Green Room : Photo Alia Shawkat, Anton Yelchin, Callum Turner, Imogen Poots, Joe Cole

Green Room est donc pour moi un film furieux à voir qui mérite bien ses louanges. Certes, il n’est pas a priori parfait. Le début peut sembler un peu long à se mettre en place, surtout qu’on n’en apprend pas plus que ça sur les personnages. L’intrigue en elle-même autour de la « green room » n’intervient également pas rapidement si on regarde bien et peut-être que cela pourra frustrer certains spectateurs. Mais le film m’a tellement intriguée et happée tout le long qu’avec le recul je mets de côté ces petites choses qui pourraient déranger. C’est le genre de film auquel je pense même des jours après l’avoir vu et en général, pour moi c’est très bon signe. Le scénario est simple, il reste néanmoins d’une grande efficacité, à l’image d’ailleurs de la mise en scène et permet de comprendre où Jeremy Saulnier a voulu en venir. Et l’analyse que nous pouvons faire de ce film est pour moi une pure merveilleuse malgré les possibles imperfections visibles. J’aime justement qu’il y ait une apparente simplicité a priori et de voir à quel point il y a plus de profondeur et d’intelligence pour aborder son sujet mais sans intellectualiser à tout prix. Surtout, même si ça ne pète pas nécessairement dans tous les sens, il y a une véritable énergie qui ressort dans ce film. Il faut dire que le scénario étant bâti autour d’un groupe de punk aide beaucoup à insuffler cette dynamique mais je ne pense pas qu’il y ait que cet élément en question. La présence de la musique n’est pas superficielle, tout comme la violence n’est jamais gratuite dans le film.
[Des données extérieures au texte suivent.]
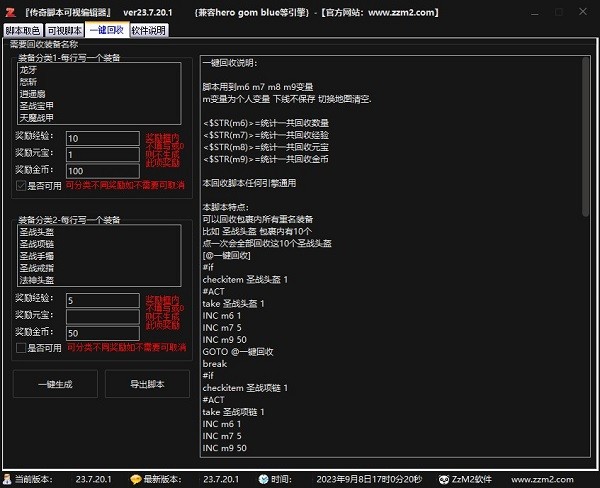Click the red Z app logo in title bar
600x488 pixels.
pos(9,10)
Non seulement il s’agit d’un moyen pour mieux faire ressortir des sentiments primitifs chez les personnages mais je crois qu’il permet au propos déjà mis en place d’avoir encore plus de consistance, notamment autour du rôle des apparences. Surtout, on sent l’amour qu’a Jeremy Saulnier pour le punk, lui-même ayant fait partie d’un groupe (justement, physiquement, il n’a rien d’un punk). La sincérité ne fait pas toujours de bons films, nous sommes bien d’accord, mais pourtant, ce film en déborde tellement au point que ça a fini par me toucher (le terme peut paraître très étrange en parlant de ce film, j’en ai conscience), surtout de la part d’un jeune réalisateur qui fait preuve d’une maturité plaisante à constater.